Roger Waters joue «The Wall Live» à Berlin le 4 septembre 2013. — Britta Pedersen/AP/SIPA

Le mur de béton, qui a divisé la capitale allemande en deux du 13 août 1961 au 9 novembre 1989, a été le support de nombreux artistes peintres. Le mur de Berlin a également été un thème souvent évoqué par les musiciens. En 1989, le mur à terre devient brusquement une immense scène à ciel ouvert. A l'occasion du 25e anniversaire de la chute du mur, 20 Minutes liste les titres les plus emblématiques.

Heroes, David Bowie 

La scène musicale berlinoise et le mouvement Krautrock (Kraftwerk, Can, Amon Düül, Tangerine Dream, Neu!, Faust) incite David Bowie à s’installer à Berlin. En 1977, David Bowie sort l’album Heroes, second volet de sa trilogie berlinoise. Dans le titre éponyme, les héros de Bowie s’embrassent  «comme si jamais rien ne pouvait tomber». Vu de Berlin-Ouest, «la honte est de l’autre côté».

La Lambada, Kaoma

Douze ans plus tard, une foule en liesse remue les hanches devant les ruines du mur au son de la Lambada. Le tube français se hisse en tête des charts allemands et y reste pendant dix semaines consécutives. Aujourd’hui encore, il n’est pas rare d’entendre la chanson de Kaoma au Mauer Park (le parc du mur) de Berlin.

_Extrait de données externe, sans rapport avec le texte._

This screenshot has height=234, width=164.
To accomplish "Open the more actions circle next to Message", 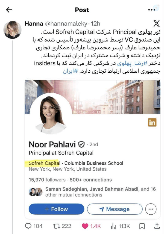I will click(151, 209).
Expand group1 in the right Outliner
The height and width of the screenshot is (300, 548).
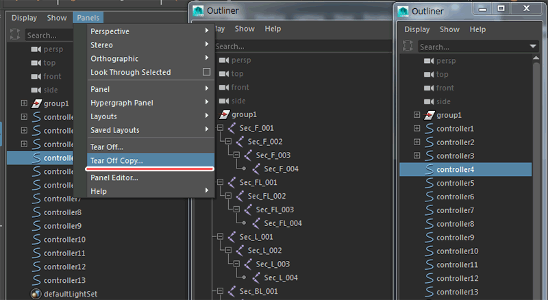416,115
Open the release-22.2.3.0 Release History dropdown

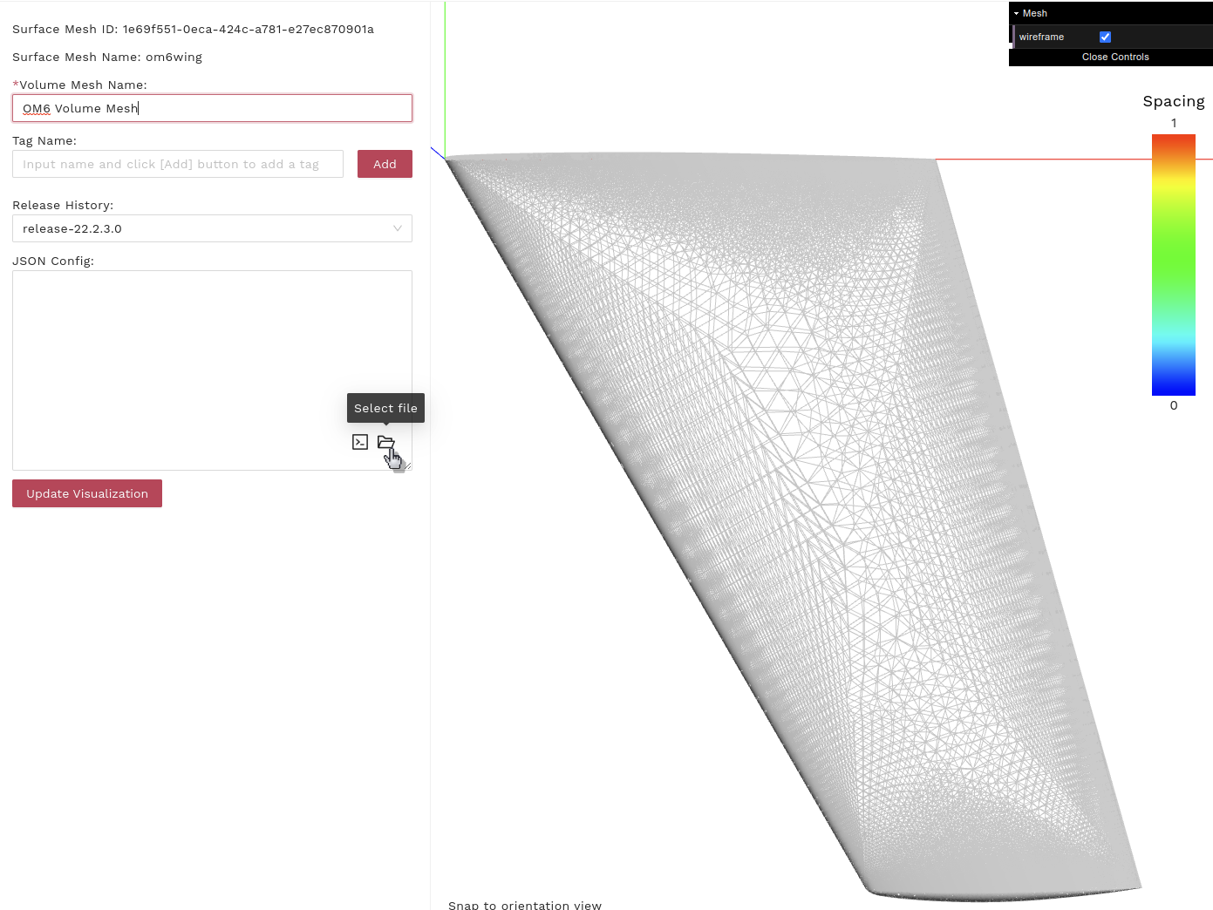(212, 228)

Jean-Sébastien Bach, par Mstislav Rostropovitch

En 1978, le violoncelliste Mstislav Rostropovitch  est déchu de sa citoyenneté soviétique par Léonid Brejnev pour «actes portant systématiquement préjudice au prestige de l'Union soviétique». Le 11 novembre 1989, le violoncelliste, exilé et apatride, improvise devant quelques badauds une suite de Bach devant un pan du mur de Berlin à la «mémoire de ceux qui sont morts pour la liberté ». Sa prestation, immortalisée par la télévision, bouleverse le monde entier. Le 16 janvier 1990, Mikhaïl Gorbatchev signera le décret de réhabilitation de Rostropovitch.

Looking for Freedom, David Hasselhof

En 1989, l’acteur américain d’origine allemande, David Hasselhoff est au sommet de la gloire avec sa  nouvelle série Alerte à Malibu. Pour le concert du Nouvel An, il entonne, dans une improbable veste clignotante, à deux pas de la porte de Brandebourg, Looking for Freedom. Des centaines de milliers d’Allemands de l’Est et de l’Ouest reprennent avec lui ce vieux hit allemand des années 1970, qui devient l’hymne non-officiel de la réunification allemande.

The Wall, Pink Floyd

L’album The Wall de Pink Floyd, sorti en 1979, ne s’inspire pas du tout du mur de Berlin, mais de l’esprit torturé de Roger Waters qui avait l’impression d’avoir bâti un mur entre lui et le reste du monde. La symbolique a été interprétée autrement par le public. Le 21 juillet 1990, Roger Waters a organisé un immense concert sur la Potsdamer Platz de Berlin pour financer le World War Memorial Fund for Disaster Relief (Fondation commémorative de la Guerre mondiale pour la prévention des désastres). Roger Waters et une flopée de stars de l’époque (Scorpions, Cyndi Lauper, Bryan Adams et Van Morrison) ont interprété une version modifiée de The Wall tandis qu’un pan de mur de 170 mètres de long était détruit.

Wind of Change, Scorpions

Scorpions sort Wind of Change (Un vent de changement) en 1990 sur l’album Crazy World. Klaus Meine s’inspire pour les paroles du Moscow Music Peace Festival de 1989, le premier festival de musique rock occidentale donné dans le bloc soviétique, auquel Scorpions participa. Le slow prend la première place des hits allemands en 1991.

Zoo station, U2

U2 enregistre l’album Achtung Baby à Berlin, peu de temps après la chute du mur. Sur la pochette de l’album figure une Trabant, la célèbre voiture est-allemande, semblant sortir du mur de Berlin. Zoo station est le nom de la gare de Berlin.

We are one, Paul Van Dyk

Le DJ Paul Van Dyk, qui a grandi à Berlin-Est, est chargé de composer l’hymne du 20e anniversaire de la chute du mur en 2009.